Today is le 14 juillet, the date on which France celebrates its liberation from a tyrannical (or at least breathtakingly clueless and inept) monarchy.
“Bastille Day” was a significant turning point in France’s history, bien sûr. But what many people don’t know is that it was also the birthday of a most curious French pastime: protesting.
I’ve often marveled at the French penchant for protesting. Joining the European Union? Protest. Tax reforms? Protest. Change in retirement age? Protest, protest, PROTEST!!!
Here’s one protest I accidentally joined last September.
But it wasn’t until last night that I thought about the origins of this cultural habit. It’s deeply rooted in history, as it turns out.
On July 14, 1789, an angry mob stormed the dreaded Bastille with two simple, almost comical demands: “Surrender the fortress. And give us your weapons.”

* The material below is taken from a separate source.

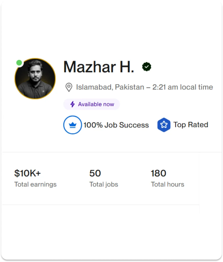Click the Top Rated label text

click(x=191, y=125)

Two of the assailants were invited in for a chat. But the negotiations dragged on and the mob grew restless. By 5:30 p.m., the mob had rushed the fortress and liberated its prisoners (seven inmates, in all: four counterfeiters, two madmen, and an arrogant young aristocrat who had been sent there by his father).
Anyway … the peasants’ successful siege taught the French some important lessons. First, don’t keep a mob waiting. And second, never underestimate the power of a few committed people working toward a common goal.
As my friends in France gather tonight to watch the fireworks, I hope they’ll remember that second lesson. A few committed people—working together—really can overcome seemingly impossible odds.
Vive la France. Et vive la révolution!